Kita tahu, sejarah punya kebiasaan buruk. Ia sering datang kembali dengan wajah yang lain.

Pada tahun 1978, selepas gelombang demonstrasi mahasiswa yang menuntut pembaruan politik, pemerintah Orde Baru meluncurkan kebijakan Normalisasi Kehidupan Kampus yang diikuti pembentukan Badan Koordinasi Kemahasiswaan (NKK/BKK) melalui kebijakan yang diteken oleh Daoed Joesoef, Menteri Pendidikan saat itu. Kebijakan ini mengandaikan bahwa kehidupan kampus masa itu telah melenceng dari jalurnya, maka perlu kiranya kehidupan itu dinormalkan. Normalisasi ini dimulai dengan membubarkan organisasi atau membatasi kegiatan politik mahasiswa. Singkatnya, pemerintah saat itu berupaya mendesain ulang ruang kampus menjadi steril dari konflik gagasan, membuang politik ke luar pagar universitas. Pasca kebijakan itu diterapkan, praktis sudah ruang sipil di perguruan tinggi dikerdilkan. 

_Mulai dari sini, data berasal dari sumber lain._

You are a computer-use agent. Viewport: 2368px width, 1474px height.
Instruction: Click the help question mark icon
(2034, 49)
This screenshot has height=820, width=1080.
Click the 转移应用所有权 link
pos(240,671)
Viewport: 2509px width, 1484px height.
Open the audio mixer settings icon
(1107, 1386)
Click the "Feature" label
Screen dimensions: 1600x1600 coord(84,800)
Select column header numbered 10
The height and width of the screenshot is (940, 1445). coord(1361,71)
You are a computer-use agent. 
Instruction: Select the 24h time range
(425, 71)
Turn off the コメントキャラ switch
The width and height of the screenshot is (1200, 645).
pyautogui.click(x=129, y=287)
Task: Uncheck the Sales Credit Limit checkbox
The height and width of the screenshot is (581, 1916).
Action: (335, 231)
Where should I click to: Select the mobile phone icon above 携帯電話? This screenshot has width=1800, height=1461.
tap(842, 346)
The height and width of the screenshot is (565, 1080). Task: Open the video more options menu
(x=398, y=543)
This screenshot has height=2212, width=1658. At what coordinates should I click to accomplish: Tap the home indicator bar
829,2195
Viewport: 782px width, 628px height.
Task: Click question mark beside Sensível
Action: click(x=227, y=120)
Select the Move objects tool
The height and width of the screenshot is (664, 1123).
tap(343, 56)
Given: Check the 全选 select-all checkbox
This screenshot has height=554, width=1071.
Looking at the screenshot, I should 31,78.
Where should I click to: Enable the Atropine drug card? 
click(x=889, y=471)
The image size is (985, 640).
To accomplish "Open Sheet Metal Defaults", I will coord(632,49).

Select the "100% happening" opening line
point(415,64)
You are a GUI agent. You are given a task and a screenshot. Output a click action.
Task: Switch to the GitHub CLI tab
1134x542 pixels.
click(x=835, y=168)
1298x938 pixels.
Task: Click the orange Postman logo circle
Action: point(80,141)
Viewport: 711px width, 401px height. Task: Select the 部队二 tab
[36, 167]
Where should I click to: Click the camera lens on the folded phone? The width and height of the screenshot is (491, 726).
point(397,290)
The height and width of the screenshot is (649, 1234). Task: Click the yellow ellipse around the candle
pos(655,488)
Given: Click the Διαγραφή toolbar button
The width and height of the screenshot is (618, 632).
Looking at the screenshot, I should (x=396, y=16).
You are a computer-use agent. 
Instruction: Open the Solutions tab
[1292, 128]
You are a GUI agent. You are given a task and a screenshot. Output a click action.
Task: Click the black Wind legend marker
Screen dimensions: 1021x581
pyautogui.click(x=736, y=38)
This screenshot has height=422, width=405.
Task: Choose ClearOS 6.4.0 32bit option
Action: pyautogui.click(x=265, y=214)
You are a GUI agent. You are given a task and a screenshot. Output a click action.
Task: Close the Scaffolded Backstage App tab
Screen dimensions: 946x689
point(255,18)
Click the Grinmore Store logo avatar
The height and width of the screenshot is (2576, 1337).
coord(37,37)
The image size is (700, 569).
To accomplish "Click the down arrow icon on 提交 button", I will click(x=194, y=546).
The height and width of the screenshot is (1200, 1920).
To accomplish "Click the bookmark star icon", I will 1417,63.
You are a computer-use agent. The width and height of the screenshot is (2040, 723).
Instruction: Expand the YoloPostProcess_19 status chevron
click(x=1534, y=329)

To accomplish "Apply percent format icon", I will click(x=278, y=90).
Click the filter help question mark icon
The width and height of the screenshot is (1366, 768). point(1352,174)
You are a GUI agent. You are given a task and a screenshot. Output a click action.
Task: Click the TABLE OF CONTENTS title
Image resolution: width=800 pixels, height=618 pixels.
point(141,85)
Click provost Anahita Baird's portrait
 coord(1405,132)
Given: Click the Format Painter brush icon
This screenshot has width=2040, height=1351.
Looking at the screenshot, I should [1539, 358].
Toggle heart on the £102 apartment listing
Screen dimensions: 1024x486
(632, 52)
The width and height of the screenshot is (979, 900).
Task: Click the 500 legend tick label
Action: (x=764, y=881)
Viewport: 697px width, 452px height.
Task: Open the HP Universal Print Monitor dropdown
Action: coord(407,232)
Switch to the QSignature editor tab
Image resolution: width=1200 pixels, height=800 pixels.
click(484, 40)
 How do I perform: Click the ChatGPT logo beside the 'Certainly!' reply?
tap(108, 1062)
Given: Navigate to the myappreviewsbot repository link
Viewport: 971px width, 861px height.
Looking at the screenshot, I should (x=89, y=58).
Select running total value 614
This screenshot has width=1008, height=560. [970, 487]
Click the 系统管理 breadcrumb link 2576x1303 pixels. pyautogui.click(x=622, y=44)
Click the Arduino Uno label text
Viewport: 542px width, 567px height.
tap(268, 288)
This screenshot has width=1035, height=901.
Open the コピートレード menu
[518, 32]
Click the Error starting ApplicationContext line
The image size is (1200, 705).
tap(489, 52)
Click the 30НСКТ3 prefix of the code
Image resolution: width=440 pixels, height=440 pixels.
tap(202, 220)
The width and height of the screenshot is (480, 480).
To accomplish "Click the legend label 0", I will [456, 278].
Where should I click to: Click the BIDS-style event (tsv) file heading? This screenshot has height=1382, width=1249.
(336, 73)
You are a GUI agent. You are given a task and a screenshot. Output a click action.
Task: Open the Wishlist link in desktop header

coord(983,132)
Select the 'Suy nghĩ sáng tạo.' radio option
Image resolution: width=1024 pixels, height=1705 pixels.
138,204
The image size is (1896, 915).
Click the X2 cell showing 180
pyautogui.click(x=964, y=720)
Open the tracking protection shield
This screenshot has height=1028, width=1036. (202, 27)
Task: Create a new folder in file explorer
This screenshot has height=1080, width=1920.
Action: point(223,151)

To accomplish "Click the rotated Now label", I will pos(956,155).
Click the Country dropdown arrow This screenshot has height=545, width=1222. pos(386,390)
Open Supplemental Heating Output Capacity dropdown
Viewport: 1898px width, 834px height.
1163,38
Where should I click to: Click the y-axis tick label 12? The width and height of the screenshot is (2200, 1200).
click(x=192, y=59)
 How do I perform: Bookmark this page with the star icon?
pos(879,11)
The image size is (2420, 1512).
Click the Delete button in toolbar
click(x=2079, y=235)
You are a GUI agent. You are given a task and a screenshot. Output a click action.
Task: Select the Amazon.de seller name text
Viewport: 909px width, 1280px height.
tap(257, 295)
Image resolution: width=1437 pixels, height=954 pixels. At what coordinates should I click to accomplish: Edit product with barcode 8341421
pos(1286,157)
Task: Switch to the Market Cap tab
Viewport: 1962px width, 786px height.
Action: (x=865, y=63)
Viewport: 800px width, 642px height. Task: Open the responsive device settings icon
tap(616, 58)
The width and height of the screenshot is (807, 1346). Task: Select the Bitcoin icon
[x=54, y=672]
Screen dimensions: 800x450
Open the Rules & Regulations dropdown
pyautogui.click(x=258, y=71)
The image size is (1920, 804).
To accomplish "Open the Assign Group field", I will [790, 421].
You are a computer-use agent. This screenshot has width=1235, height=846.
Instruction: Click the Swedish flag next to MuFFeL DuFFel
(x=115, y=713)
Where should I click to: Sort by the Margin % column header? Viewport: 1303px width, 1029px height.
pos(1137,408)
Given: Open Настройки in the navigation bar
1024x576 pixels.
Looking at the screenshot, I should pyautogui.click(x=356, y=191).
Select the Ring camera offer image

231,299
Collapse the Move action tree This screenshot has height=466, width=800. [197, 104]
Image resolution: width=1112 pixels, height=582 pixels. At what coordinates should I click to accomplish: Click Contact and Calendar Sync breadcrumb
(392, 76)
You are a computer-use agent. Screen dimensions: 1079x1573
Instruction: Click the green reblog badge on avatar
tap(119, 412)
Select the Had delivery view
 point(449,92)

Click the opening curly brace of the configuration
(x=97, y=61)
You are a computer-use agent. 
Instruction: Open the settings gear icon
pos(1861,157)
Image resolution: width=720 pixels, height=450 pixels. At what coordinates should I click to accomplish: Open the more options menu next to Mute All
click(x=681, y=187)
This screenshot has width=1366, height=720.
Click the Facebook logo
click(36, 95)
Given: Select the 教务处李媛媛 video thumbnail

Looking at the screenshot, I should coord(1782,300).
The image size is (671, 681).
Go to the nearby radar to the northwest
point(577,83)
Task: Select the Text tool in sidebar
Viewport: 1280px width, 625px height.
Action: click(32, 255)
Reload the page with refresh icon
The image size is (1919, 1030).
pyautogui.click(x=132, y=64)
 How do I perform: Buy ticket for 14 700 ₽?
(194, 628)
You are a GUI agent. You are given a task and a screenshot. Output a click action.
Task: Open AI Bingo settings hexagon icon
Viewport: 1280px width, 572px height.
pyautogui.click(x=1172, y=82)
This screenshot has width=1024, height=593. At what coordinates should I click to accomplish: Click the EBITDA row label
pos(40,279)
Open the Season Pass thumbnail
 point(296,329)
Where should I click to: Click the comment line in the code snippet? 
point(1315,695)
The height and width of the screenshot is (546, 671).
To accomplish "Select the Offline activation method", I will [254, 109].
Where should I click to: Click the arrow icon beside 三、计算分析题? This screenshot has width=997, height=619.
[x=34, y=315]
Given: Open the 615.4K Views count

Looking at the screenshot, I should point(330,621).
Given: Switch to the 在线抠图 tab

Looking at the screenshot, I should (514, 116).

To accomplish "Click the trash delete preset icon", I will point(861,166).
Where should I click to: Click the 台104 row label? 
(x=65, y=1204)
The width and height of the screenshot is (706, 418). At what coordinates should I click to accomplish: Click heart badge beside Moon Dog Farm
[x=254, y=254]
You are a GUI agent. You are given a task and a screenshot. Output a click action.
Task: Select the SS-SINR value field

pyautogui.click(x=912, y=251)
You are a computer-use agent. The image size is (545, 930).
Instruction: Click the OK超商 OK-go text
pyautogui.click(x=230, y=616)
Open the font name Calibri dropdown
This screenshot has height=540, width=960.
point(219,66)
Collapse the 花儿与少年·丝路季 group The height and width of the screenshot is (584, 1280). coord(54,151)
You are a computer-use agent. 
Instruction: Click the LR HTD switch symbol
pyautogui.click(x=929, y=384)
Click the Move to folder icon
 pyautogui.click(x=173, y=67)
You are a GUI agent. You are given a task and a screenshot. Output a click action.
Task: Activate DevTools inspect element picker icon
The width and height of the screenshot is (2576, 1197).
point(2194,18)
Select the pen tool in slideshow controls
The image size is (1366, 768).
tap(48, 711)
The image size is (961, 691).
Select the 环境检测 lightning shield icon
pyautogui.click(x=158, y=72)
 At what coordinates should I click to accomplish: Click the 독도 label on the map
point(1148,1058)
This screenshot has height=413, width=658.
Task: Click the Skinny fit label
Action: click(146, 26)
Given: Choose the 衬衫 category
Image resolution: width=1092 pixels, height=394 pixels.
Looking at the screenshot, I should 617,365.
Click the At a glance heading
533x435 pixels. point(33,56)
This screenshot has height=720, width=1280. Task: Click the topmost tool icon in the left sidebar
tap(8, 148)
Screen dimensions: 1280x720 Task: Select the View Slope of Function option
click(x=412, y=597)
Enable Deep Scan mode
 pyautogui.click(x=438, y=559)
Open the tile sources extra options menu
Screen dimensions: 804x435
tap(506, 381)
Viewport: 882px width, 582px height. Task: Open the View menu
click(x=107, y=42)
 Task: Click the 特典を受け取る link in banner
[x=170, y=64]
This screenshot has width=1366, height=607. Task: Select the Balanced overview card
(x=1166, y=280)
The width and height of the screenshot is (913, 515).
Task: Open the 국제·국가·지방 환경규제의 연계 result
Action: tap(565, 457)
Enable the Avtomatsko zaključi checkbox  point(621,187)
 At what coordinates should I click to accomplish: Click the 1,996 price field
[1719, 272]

Untuk memahami kelahiran NKK/BKK, perlu kita melakukan pembacaan mundur setidaknya satu dekade. Sejak naiknya Mayor Jenderal Soeharto menjadi presiden pada tahun 1966, faksi militer memantapkan diri sebagai kekuatan politik utama melalui formalisasi doktrin Dwifungsi ABRI, yang memberi tentara peran ganda. Mempertahankan negara sekaligus mengelola pemerintahan sipil. NKK/BKK lahir sebagai konsekuensi logis dari logika berpikir ala militer, yang entah mengapa sangat mencintai stabilitas. Kampus dengan sejarah panjangnya sebagai tempat lahirnya gerakan sosial dan politik, dipandang sebagai wilayah bergejolak nan tak stabil yang harus “diamankan.”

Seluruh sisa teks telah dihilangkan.